→ **DIRECTION A**
Please render the lines of the records, from the line containing "Screen dimensions: 1185x893" through the end of the records (both ends included), as a Markdown table with the columns No. and Line. Skip blank lines, and number each remaining line in order.

→ **QUOTED TEXT**
--- --- ---

National champion (Berryman, Billingsley, Dunkel, Sagarin) Sugar Bowl champion

Sugar Bowl, W 21–0 vs. LSU
- Conference: Southeastern Conference

Ranking
- Coaches: No. 2
- AP: No. 2
- Record: 10–1 (5–1 SEC)
- Head coach: Johnny Vaught (13th season);
- Home stadium: Hemingway Stadium Crump Stadium

= 1959 Ole Miss Rebels football team =

American college football season

The 1959 Ole Miss Rebels football team represented the University of Mississippi during the 1959 college football season. Ole Miss finished the season with an overall record of ten wins and one loss (10–1), tied for second in the Southeastern Conference (SEC) and with a victory over LSU in the Sugar Bowl. The team gave up only 21 points all season, and were retroactively named national champions by Berryman, Billingsley, Dunkel and Sagarin. Syracuse was crowned as the national champion by both the AP and the UPI wire services. The team was later rated the third best squad from 1956 to 1995 by Sagarin.

--- --- ---

→ **INPUT RECORDS**
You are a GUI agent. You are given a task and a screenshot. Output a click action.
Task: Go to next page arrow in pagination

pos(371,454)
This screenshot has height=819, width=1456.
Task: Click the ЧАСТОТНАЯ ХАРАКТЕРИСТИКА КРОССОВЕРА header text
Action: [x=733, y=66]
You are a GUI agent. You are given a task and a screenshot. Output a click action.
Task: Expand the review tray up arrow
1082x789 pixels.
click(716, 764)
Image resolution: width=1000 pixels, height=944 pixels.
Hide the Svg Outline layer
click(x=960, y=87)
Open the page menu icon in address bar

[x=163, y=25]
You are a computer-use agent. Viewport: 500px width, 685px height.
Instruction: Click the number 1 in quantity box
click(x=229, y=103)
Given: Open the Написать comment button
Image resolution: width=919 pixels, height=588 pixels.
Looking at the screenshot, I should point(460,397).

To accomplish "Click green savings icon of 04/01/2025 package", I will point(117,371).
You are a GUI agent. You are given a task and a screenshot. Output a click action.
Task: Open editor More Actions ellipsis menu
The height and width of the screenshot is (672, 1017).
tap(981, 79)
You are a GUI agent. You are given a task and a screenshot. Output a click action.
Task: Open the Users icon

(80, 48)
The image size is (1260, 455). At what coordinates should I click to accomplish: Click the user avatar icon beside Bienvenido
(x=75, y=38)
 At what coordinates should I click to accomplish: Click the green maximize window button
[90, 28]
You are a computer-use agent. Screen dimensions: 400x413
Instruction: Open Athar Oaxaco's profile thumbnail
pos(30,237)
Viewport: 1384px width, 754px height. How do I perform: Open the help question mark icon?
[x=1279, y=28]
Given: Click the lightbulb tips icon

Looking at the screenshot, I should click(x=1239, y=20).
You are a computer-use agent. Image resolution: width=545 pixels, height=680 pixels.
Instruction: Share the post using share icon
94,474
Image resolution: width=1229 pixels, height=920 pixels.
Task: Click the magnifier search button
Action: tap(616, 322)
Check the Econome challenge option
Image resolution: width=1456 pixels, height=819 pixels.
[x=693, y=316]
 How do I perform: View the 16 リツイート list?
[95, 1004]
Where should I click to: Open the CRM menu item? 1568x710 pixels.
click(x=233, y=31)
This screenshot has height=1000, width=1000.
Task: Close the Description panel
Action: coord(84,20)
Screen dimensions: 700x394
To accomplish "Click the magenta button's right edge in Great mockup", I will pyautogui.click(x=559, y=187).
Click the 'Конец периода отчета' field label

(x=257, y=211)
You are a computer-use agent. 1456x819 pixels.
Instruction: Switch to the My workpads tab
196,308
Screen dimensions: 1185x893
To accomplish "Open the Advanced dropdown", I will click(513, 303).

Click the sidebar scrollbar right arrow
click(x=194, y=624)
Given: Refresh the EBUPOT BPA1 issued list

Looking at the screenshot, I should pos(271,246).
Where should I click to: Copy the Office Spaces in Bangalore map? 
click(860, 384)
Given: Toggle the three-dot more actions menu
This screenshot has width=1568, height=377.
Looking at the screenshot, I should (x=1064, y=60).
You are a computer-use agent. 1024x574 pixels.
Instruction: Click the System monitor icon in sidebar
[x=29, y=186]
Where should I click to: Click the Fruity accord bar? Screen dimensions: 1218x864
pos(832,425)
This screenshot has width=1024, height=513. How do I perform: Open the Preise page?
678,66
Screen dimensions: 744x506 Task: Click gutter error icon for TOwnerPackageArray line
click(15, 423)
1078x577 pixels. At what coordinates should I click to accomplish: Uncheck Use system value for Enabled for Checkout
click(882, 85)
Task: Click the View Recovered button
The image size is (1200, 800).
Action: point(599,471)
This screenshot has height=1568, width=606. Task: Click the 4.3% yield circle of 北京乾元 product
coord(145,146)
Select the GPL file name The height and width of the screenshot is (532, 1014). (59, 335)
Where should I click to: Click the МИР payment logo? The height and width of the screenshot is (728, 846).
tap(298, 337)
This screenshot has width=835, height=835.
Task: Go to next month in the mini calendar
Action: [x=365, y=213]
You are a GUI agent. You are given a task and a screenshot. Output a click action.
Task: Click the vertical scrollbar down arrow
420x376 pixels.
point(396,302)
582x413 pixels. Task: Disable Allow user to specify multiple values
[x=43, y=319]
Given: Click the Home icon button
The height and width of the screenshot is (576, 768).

--- --- ---

→ **DIRECTION B**
Answer these questions from the article on the 1959 Ole Miss Rebels football team:
(i) Who was the team's head coach?
(ii) How many points did the team give up all season?
(iii) Which two wire services crowned Syracuse as national champion?

→ **WRITTEN ANSWER A**
| No. | Line |
|---|---|
| 1 | Screen dimensions: 1185x893 |
| 2 | To accomplish "Open the Advanced dropdown", I will click(513, 303). |
| 3 | Click the sidebar scrollbar right arrow |
| 4 | click(x=194, y=624) |
| 5 | Given: Refresh the EBUPOT BPA1 issued list |
| 6 | Looking at the screenshot, I should pos(271,246). |
| 7 | Where should I click to: Copy the Office Spaces in Bangalore map?  |
| 8 | click(860, 384) |
| 9 | Given: Toggle the three-dot more actions menu |
| 10 | This screenshot has width=1568, height=377. |
| 11 | Looking at the screenshot, I should (x=1064, y=60). |
| 12 | You are a computer-use agent. 1024x574 pixels. |
| 13 | Instruction: Click the System monitor icon in sidebar |
| 14 | [x=29, y=186] |
| 15 | Where should I click to: Click the Fruity accord bar? Screen dimensions: 1218x864 |
| 16 | pos(832,425) |
| 17 | This screenshot has width=1024, height=513. How do I perform: Open the Preise page? |
| 18 | 678,66 |
| 19 | Screen dimensions: 744x506 Task: Click gutter error icon for TOwnerPackageArray line |
| 20 | click(15, 423) |
| 21 | 1078x577 pixels. At what coordinates should I click to accomplish: Uncheck Use system value for Enabled for Checkout |
| 22 | click(882, 85) |
| 23 | Task: Click the View Recovered button |
| 24 | The image size is (1200, 800). |
| 25 | Action: point(599,471) |
| 26 | This screenshot has height=1568, width=606. Task: Click the 4.3% yield circle of 北京乾元 product |
| 27 | coord(145,146) |
| 28 | Select the GPL file name The height and width of the screenshot is (532, 1014). (59, 335) |
| 29 | Where should I click to: Click the МИР payment logo? The height and width of the screenshot is (728, 846). |
| 30 | tap(298, 337) |
| 31 | This screenshot has width=835, height=835. |
| 32 | Task: Go to next month in the mini calendar |
| 33 | Action: [x=365, y=213] |
| 34 | You are a GUI agent. You are given a task and a screenshot. Output a click action. |
| 35 | Task: Click the vertical scrollbar down arrow |
| 36 | 420x376 pixels. |
| 37 | point(396,302) |
| 38 | 582x413 pixels. Task: Disable Allow user to specify multiple values |
| 39 | [x=43, y=319] |
| 40 | Given: Click the Home icon button |
| 41 | The height and width of the screenshot is (576, 768). |

→ **WRITTEN ANSWER B**
(i) Johnny Vaught
(ii) 21
(iii) The AP and the UPI